一般社団法人 地域創造

制作基礎知識シリーズVol.16 ホールの防災と安全管理(3) ホールの安全管理-安全機器の適切な使用と舞台従事者の意識改革が重要-

 講師 稲田智治(九州大谷文化センター)

●舞台従事者に関する安全管理の考え方

  安全管理は、防災の考え方と同じように事故事例から学ぶことが多い。どんな時にどのようなケースで事故が発生したかを検証すれば、発生や再発を未然に防止することができる。また、労働安全衛生法(地域創造レターNo.86「制作基礎知識」参照)には、従事者の労働災害防止のためのさまざまな規定が設けられている。しかし、安全ベルトやヘルメットの着用義務も、作業の邪魔になる、能率が低下するといった思いから守られないことが多いのも事実である。
 実は安全管理を考える上で一番の問題は、安全ベルトさえ着用しないで高所に上ってしまう、こうした舞台技術者の認識不足にあると言っても過言ではない。意識改革を促すさまざまな対策を講じるとともに、安全管理を実践している先進施設の情報を積極的に収集し、啓発していくことが必要であろう。

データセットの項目

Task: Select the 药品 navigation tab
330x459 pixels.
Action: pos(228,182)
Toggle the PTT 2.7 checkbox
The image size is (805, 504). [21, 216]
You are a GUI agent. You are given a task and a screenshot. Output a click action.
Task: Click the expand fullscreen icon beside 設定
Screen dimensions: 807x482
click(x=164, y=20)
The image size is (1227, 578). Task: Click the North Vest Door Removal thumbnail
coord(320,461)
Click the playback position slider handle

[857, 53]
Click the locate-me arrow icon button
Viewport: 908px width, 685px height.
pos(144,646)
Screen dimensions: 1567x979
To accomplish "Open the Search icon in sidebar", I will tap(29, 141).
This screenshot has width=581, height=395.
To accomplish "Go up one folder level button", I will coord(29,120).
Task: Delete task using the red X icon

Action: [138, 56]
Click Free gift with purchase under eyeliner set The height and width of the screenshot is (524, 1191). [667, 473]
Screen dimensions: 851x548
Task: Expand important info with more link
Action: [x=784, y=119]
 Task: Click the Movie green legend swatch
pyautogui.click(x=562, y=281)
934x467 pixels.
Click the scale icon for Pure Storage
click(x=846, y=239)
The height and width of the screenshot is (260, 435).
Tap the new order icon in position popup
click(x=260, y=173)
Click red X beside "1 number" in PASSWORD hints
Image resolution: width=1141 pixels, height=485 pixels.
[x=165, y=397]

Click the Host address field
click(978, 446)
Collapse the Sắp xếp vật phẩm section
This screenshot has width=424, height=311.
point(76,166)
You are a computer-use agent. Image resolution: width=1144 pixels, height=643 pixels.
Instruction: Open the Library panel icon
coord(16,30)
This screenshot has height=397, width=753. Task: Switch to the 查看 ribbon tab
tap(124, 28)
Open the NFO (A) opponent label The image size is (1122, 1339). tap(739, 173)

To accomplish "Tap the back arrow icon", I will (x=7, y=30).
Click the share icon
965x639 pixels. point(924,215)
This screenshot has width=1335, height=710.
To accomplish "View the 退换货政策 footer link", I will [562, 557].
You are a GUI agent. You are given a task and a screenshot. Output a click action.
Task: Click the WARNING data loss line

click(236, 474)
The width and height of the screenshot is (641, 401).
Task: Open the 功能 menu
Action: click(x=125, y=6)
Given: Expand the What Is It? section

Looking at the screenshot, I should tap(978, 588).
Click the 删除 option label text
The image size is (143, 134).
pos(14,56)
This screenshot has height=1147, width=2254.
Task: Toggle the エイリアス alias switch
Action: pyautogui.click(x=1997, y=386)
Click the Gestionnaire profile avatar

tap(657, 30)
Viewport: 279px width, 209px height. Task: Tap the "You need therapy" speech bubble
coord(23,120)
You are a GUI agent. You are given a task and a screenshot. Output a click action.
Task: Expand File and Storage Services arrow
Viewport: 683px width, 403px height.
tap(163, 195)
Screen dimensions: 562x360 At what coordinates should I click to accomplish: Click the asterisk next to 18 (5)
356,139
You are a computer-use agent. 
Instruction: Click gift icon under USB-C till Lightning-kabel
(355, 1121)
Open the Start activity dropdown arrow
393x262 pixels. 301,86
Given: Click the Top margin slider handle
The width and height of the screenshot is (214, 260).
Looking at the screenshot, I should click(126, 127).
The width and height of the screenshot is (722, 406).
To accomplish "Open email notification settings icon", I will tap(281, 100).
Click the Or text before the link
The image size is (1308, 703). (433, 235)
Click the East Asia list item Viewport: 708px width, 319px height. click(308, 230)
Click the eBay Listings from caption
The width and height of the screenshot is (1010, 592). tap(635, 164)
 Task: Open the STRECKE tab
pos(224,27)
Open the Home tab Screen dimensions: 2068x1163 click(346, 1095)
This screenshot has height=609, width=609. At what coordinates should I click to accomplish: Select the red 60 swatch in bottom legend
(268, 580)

設問:
- 1) 課題文によれば、安全管理を考える上で一番の問題とされているのは何か。
- 2) 上のデータの行のうち、「The width and height of the screenshot is (722, 406).」を含む行で始まり「pos(224,27)」を含む行で終わる部分を、そのまま書き直してください。

解答:
- 1) 安全ベルトさえ着用しないで高所に上ってしまう、舞台技術者の認識不足である。

- 2)
The width and height of the screenshot is (722, 406).
To accomplish "Open email notification settings icon", I will tap(281, 100).
Click the Or text before the link
The image size is (1308, 703). (433, 235)
Click the East Asia list item Viewport: 708px width, 319px height. click(308, 230)
Click the eBay Listings from caption
The width and height of the screenshot is (1010, 592). tap(635, 164)
 Task: Open the STRECKE tab
pos(224,27)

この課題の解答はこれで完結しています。